>     Maybe the work around (this will give a rough estimate) would be
> to look at the resident objects within a given bundle (include all 
> the objects inside it)? Not sure if that's also possible.

Objects don't reside in bundles. Objects live in the heap. Objects are 
instances of classes.

Classes are loaded from bundles. Classes are composed of a type and the 
super types all of which may be loaded from different bundles.

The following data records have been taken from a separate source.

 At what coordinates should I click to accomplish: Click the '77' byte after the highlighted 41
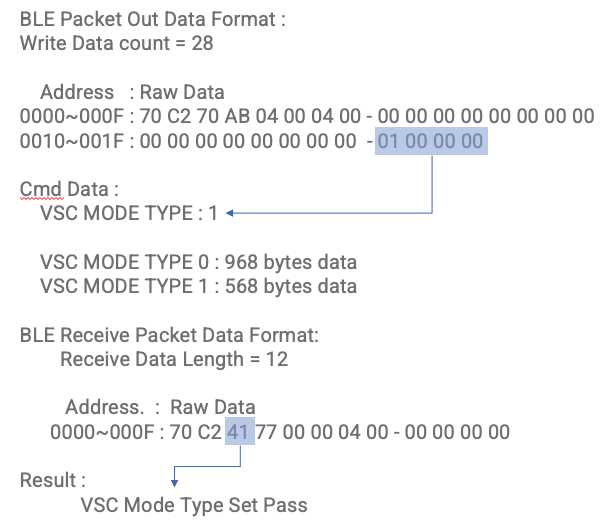[266, 432]
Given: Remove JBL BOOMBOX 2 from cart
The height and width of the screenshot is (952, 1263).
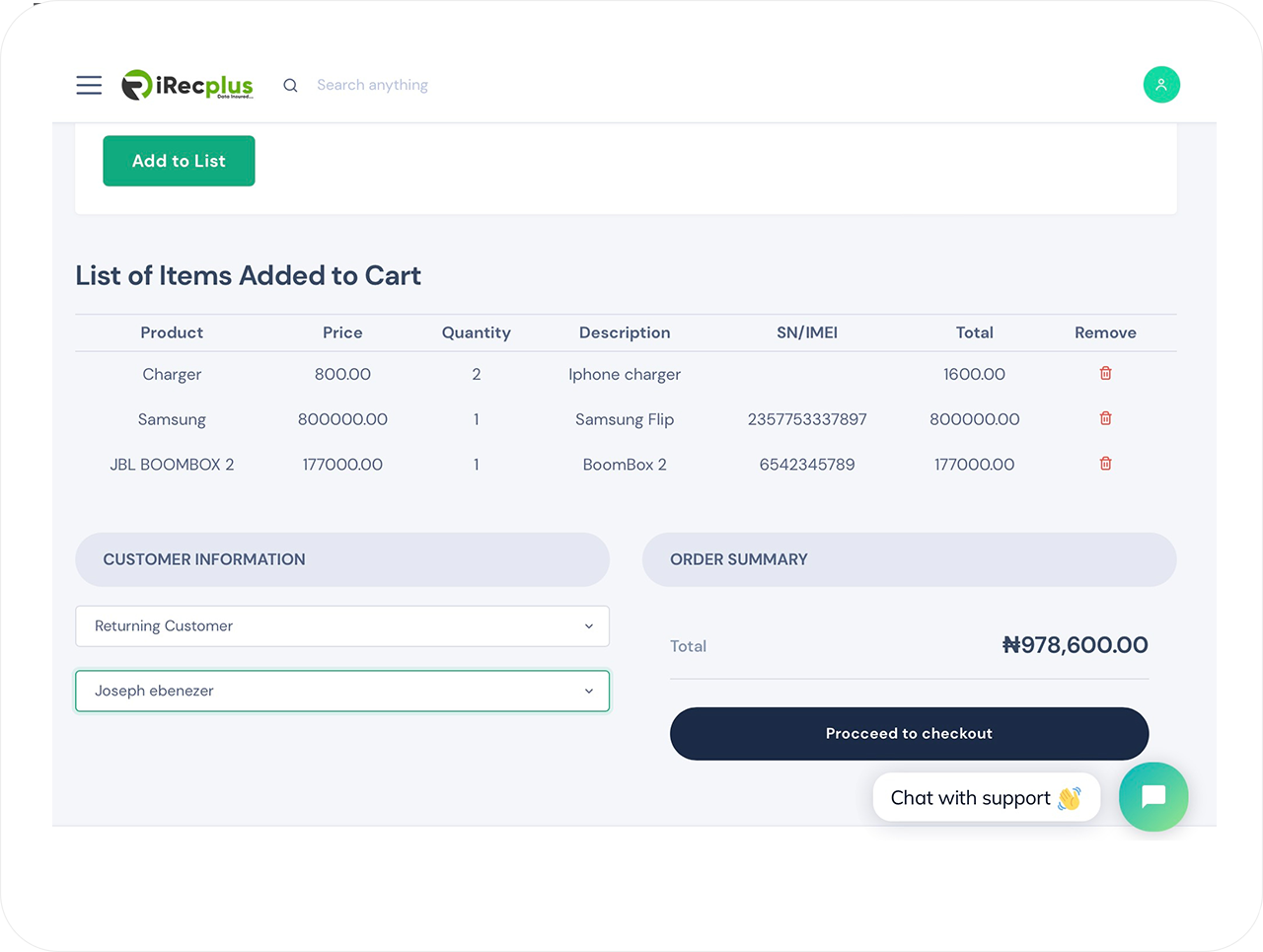Looking at the screenshot, I should [x=1105, y=464].
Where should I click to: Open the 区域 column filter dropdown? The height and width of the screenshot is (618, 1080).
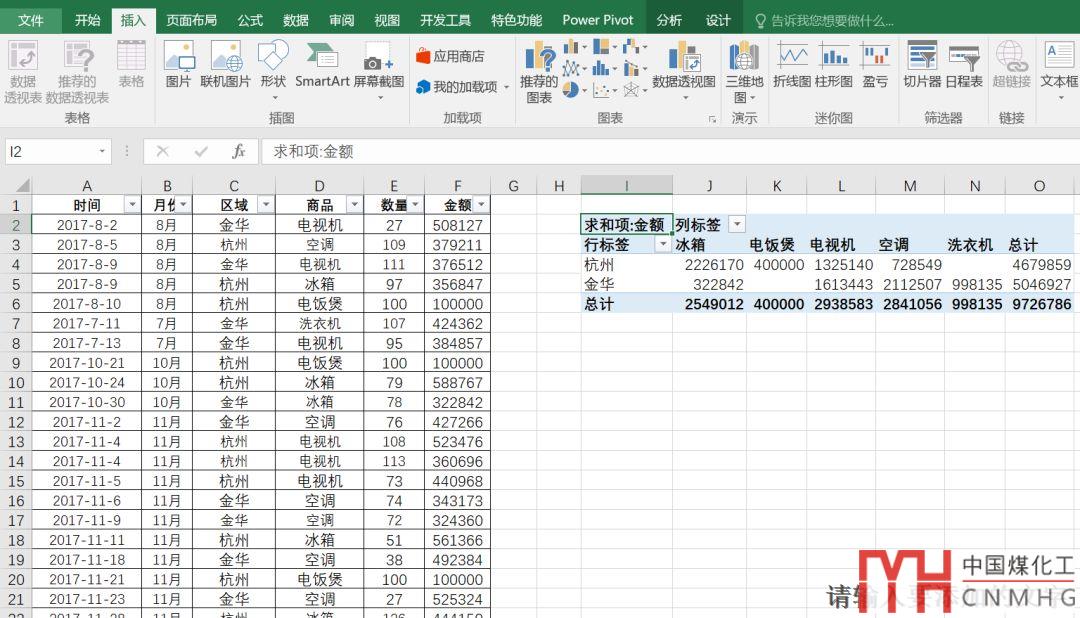pos(265,205)
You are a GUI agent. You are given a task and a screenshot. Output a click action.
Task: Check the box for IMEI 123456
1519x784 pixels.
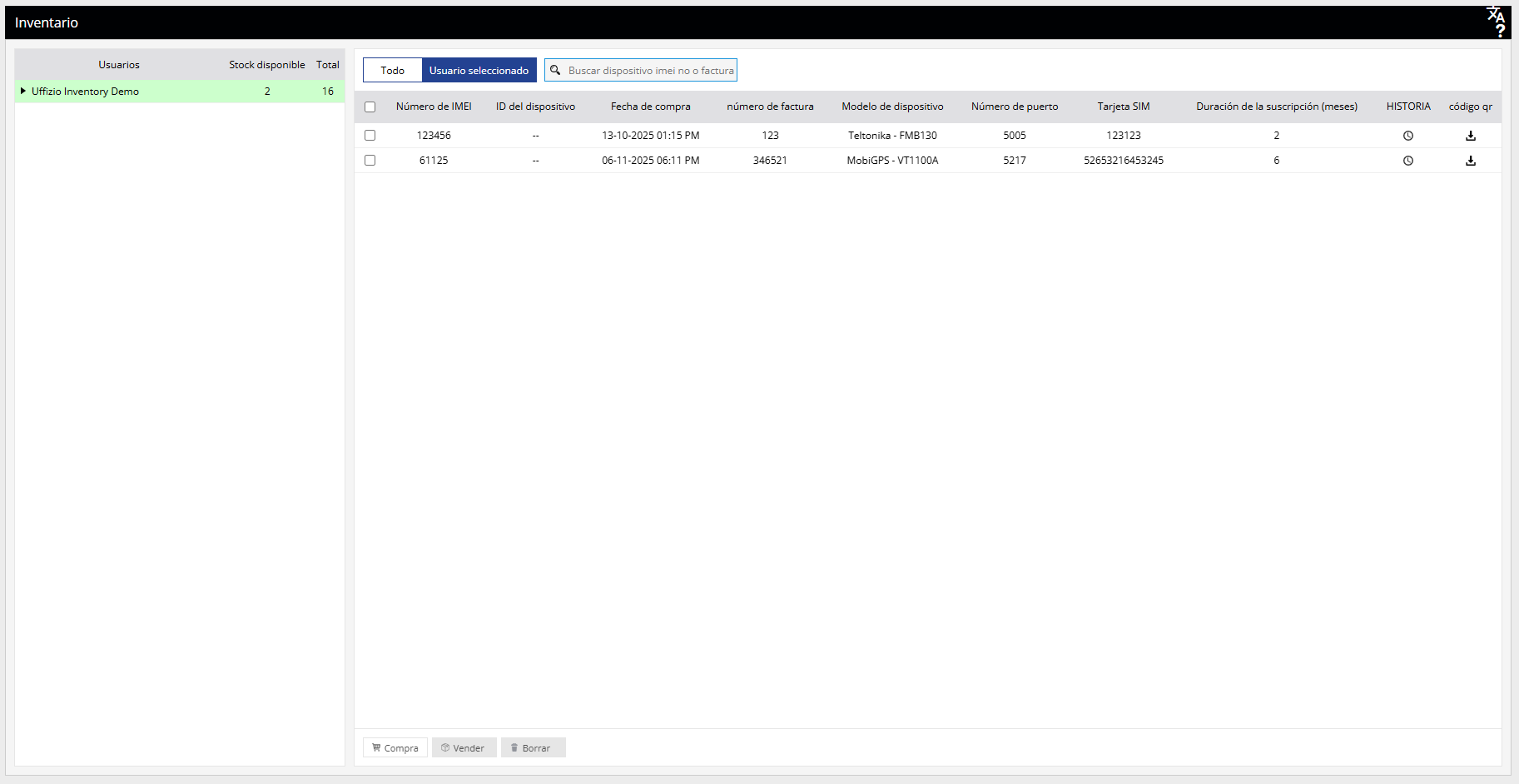370,136
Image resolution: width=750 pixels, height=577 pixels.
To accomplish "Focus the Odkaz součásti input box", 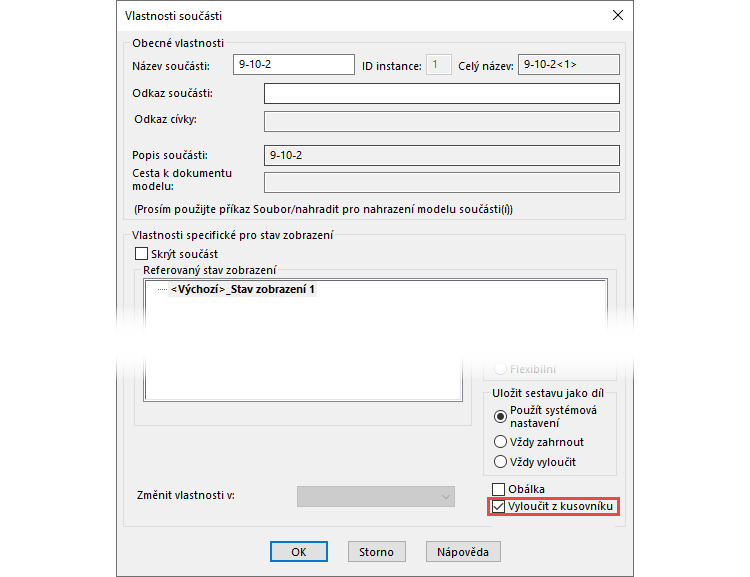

So which bundle is "responsible" for an object? The bundle from which the 
proximate type was loaded? Or the bundle which did new on the class? It 
seems wrong to blame the bundle from which the type was loaded rather than 
the bundle whose execution actually caused the object to be loaded. And 
what if the bundle which instantiated the object then passes the object to 
a third bundle for its sole use?

Another important issue is aggregation. Very often, objects aggregate 
other objects. For example, a HashMap contains arrays of entries. If a 
bundle "owns" a Map and passes it to another bundle to add things to it, 
and the adding of those entries requires the Map to expand the array, who 
is to be responsible for that memory allocation?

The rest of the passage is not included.